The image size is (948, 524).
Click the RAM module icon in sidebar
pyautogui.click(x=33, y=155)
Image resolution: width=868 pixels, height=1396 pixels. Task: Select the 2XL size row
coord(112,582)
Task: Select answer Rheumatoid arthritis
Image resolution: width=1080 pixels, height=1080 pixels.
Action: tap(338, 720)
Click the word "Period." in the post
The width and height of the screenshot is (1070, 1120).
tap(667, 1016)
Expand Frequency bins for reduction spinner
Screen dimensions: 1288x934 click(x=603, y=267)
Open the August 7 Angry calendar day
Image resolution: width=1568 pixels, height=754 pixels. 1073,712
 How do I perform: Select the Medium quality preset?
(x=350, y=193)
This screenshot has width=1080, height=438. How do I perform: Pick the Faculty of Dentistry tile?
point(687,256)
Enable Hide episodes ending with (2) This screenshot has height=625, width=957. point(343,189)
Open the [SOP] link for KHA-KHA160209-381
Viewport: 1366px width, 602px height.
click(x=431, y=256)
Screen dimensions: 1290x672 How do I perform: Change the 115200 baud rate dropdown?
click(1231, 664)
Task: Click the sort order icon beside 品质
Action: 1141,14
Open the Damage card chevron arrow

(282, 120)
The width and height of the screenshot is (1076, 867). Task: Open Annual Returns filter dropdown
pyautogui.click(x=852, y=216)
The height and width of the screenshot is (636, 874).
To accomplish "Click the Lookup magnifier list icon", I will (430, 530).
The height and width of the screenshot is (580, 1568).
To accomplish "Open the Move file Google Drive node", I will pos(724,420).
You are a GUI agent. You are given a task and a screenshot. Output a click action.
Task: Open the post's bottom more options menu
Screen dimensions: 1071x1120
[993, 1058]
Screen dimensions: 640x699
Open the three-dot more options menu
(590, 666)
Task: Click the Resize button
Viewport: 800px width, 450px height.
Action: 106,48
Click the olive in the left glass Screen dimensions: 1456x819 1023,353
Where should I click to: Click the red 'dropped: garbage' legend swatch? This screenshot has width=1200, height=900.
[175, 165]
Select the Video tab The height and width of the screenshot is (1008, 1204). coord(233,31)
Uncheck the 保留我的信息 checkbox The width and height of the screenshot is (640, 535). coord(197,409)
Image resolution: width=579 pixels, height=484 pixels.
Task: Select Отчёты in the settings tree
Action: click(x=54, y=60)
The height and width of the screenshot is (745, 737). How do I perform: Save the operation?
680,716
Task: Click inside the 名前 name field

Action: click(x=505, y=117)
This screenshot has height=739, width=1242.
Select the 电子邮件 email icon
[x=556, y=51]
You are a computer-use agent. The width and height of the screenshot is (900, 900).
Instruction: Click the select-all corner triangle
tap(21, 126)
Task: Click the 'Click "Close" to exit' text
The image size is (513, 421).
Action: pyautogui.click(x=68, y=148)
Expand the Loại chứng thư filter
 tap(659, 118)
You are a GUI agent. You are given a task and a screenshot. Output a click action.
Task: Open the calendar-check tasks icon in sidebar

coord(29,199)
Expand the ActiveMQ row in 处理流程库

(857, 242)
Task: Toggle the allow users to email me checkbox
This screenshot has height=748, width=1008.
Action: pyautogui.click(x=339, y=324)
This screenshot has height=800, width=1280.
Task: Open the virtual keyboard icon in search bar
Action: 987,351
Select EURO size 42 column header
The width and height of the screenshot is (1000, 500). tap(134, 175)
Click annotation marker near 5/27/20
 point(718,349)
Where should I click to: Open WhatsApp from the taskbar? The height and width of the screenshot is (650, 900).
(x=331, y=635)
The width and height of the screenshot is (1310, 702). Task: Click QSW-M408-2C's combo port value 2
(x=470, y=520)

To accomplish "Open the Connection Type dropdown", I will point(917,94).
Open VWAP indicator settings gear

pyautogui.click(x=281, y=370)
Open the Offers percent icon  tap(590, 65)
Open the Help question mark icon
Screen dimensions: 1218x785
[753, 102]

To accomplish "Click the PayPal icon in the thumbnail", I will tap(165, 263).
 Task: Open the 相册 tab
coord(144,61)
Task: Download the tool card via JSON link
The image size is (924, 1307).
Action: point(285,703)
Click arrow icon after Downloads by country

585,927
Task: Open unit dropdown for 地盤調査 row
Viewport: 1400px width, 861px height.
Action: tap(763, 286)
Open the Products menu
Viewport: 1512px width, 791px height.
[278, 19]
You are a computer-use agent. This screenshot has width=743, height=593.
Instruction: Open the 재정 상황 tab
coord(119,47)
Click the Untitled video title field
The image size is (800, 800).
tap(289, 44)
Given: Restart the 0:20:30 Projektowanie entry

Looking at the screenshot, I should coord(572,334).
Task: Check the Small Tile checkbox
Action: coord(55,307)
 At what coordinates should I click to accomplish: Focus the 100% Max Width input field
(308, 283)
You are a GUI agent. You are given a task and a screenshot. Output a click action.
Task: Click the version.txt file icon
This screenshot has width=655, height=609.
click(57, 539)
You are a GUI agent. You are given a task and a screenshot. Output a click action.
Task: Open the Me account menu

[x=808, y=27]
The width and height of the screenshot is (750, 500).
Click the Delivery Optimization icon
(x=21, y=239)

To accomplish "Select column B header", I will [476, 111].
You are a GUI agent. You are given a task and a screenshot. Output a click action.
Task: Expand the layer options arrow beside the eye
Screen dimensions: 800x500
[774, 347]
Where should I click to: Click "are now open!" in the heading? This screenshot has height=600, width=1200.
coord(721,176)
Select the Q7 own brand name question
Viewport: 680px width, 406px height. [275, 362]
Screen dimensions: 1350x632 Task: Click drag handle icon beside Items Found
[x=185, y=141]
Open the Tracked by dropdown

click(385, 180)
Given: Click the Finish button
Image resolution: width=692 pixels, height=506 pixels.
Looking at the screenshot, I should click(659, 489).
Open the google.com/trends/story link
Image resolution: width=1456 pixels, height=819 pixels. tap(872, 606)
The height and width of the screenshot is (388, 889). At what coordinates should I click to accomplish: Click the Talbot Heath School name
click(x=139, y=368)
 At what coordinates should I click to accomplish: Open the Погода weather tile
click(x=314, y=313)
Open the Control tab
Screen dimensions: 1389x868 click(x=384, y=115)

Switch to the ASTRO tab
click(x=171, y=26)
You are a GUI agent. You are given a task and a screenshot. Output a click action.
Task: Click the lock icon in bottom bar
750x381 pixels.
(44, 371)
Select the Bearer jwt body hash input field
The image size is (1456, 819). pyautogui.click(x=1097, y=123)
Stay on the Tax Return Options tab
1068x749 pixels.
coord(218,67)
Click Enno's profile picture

> **What is expected**
Set down the full listing. Keep every line exact.

> **Expected answer**
The image size is (948, 524).
Click the RAM module icon in sidebar
pyautogui.click(x=33, y=155)
Image resolution: width=868 pixels, height=1396 pixels. Task: Select the 2XL size row
coord(112,582)
Task: Select answer Rheumatoid arthritis
Image resolution: width=1080 pixels, height=1080 pixels.
Action: tap(338, 720)
Click the word "Period." in the post
The width and height of the screenshot is (1070, 1120).
tap(667, 1016)
Expand Frequency bins for reduction spinner
Screen dimensions: 1288x934 click(x=603, y=267)
Open the August 7 Angry calendar day
Image resolution: width=1568 pixels, height=754 pixels. 1073,712
 How do I perform: Select the Medium quality preset?
(x=350, y=193)
This screenshot has width=1080, height=438. How do I perform: Pick the Faculty of Dentistry tile?
point(687,256)
Enable Hide episodes ending with (2) This screenshot has height=625, width=957. point(343,189)
Open the [SOP] link for KHA-KHA160209-381
Viewport: 1366px width, 602px height.
click(x=431, y=256)
Screen dimensions: 1290x672 How do I perform: Change the 115200 baud rate dropdown?
click(1231, 664)
Task: Click the sort order icon beside 品质
Action: 1141,14
Open the Damage card chevron arrow

(282, 120)
The width and height of the screenshot is (1076, 867). Task: Open Annual Returns filter dropdown
pyautogui.click(x=852, y=216)
The height and width of the screenshot is (636, 874).
To accomplish "Click the Lookup magnifier list icon", I will (430, 530).
The height and width of the screenshot is (580, 1568).
To accomplish "Open the Move file Google Drive node", I will pos(724,420).
You are a GUI agent. You are given a task and a screenshot. Output a click action.
Task: Open the post's bottom more options menu
Screen dimensions: 1071x1120
[993, 1058]
Screen dimensions: 640x699
Open the three-dot more options menu
(590, 666)
Task: Click the Resize button
Viewport: 800px width, 450px height.
Action: 106,48
Click the olive in the left glass Screen dimensions: 1456x819 1023,353
Where should I click to: Click the red 'dropped: garbage' legend swatch? This screenshot has width=1200, height=900.
[175, 165]
Select the Video tab The height and width of the screenshot is (1008, 1204). coord(233,31)
Uncheck the 保留我的信息 checkbox The width and height of the screenshot is (640, 535). coord(197,409)
Image resolution: width=579 pixels, height=484 pixels.
Task: Select Отчёты in the settings tree
Action: click(x=54, y=60)
The height and width of the screenshot is (745, 737). How do I perform: Save the operation?
680,716
Task: Click inside the 名前 name field

Action: click(x=505, y=117)
This screenshot has height=739, width=1242.
Select the 电子邮件 email icon
[x=556, y=51]
You are a computer-use agent. The width and height of the screenshot is (900, 900).
Instruction: Click the select-all corner triangle
tap(21, 126)
Task: Click the 'Click "Close" to exit' text
The image size is (513, 421).
Action: pyautogui.click(x=68, y=148)
Expand the Loại chứng thư filter
 tap(659, 118)
You are a GUI agent. You are given a task and a screenshot. Output a click action.
Task: Open the calendar-check tasks icon in sidebar

coord(29,199)
Expand the ActiveMQ row in 处理流程库

(857, 242)
Task: Toggle the allow users to email me checkbox
This screenshot has height=748, width=1008.
Action: pyautogui.click(x=339, y=324)
This screenshot has height=800, width=1280.
Task: Open the virtual keyboard icon in search bar
Action: 987,351
Select EURO size 42 column header
The width and height of the screenshot is (1000, 500). tap(134, 175)
Click annotation marker near 5/27/20
 point(718,349)
Where should I click to: Open WhatsApp from the taskbar? The height and width of the screenshot is (650, 900).
(x=331, y=635)
The width and height of the screenshot is (1310, 702). Task: Click QSW-M408-2C's combo port value 2
(x=470, y=520)

To accomplish "Open the Connection Type dropdown", I will point(917,94).
Open VWAP indicator settings gear

pyautogui.click(x=281, y=370)
Open the Offers percent icon  tap(590, 65)
Open the Help question mark icon
Screen dimensions: 1218x785
[753, 102]

To accomplish "Click the PayPal icon in the thumbnail", I will tap(165, 263).
 Task: Open the 相册 tab
coord(144,61)
Task: Download the tool card via JSON link
The image size is (924, 1307).
Action: point(285,703)
Click arrow icon after Downloads by country

585,927
Task: Open unit dropdown for 地盤調査 row
Viewport: 1400px width, 861px height.
Action: tap(763, 286)
Open the Products menu
Viewport: 1512px width, 791px height.
[278, 19]
You are a computer-use agent. This screenshot has width=743, height=593.
Instruction: Open the 재정 상황 tab
coord(119,47)
Click the Untitled video title field
The image size is (800, 800).
tap(289, 44)
Given: Restart the 0:20:30 Projektowanie entry

Looking at the screenshot, I should coord(572,334).
Task: Check the Small Tile checkbox
Action: coord(55,307)
 At what coordinates should I click to accomplish: Focus the 100% Max Width input field
(308, 283)
You are a GUI agent. You are given a task and a screenshot. Output a click action.
Task: Click the version.txt file icon
This screenshot has width=655, height=609.
click(57, 539)
You are a GUI agent. You are given a task and a screenshot. Output a click action.
Task: Open the Me account menu

[x=808, y=27]
The width and height of the screenshot is (750, 500).
Click the Delivery Optimization icon
(x=21, y=239)

To accomplish "Select column B header", I will [476, 111].
You are a GUI agent. You are given a task and a screenshot. Output a click action.
Task: Expand the layer options arrow beside the eye
Screen dimensions: 800x500
[774, 347]
Where should I click to: Click "are now open!" in the heading? This screenshot has height=600, width=1200.
coord(721,176)
Select the Q7 own brand name question
Viewport: 680px width, 406px height. [275, 362]
Screen dimensions: 1350x632 Task: Click drag handle icon beside Items Found
[x=185, y=141]
Open the Tracked by dropdown

click(385, 180)
Given: Click the Finish button
Image resolution: width=692 pixels, height=506 pixels.
Looking at the screenshot, I should click(659, 489).
Open the google.com/trends/story link
Image resolution: width=1456 pixels, height=819 pixels. tap(872, 606)
The height and width of the screenshot is (388, 889). At what coordinates should I click to accomplish: Click the Talbot Heath School name
click(x=139, y=368)
 At what coordinates should I click to accomplish: Open the Погода weather tile
click(x=314, y=313)
Open the Control tab
Screen dimensions: 1389x868 click(x=384, y=115)

Switch to the ASTRO tab
click(x=171, y=26)
You are a GUI agent. You are given a task and a screenshot. Output a click action.
Task: Click the lock icon in bottom bar
750x381 pixels.
(44, 371)
Select the Bearer jwt body hash input field
The image size is (1456, 819). pyautogui.click(x=1097, y=123)
Stay on the Tax Return Options tab
1068x749 pixels.
coord(218,67)
Click Enno's profile picture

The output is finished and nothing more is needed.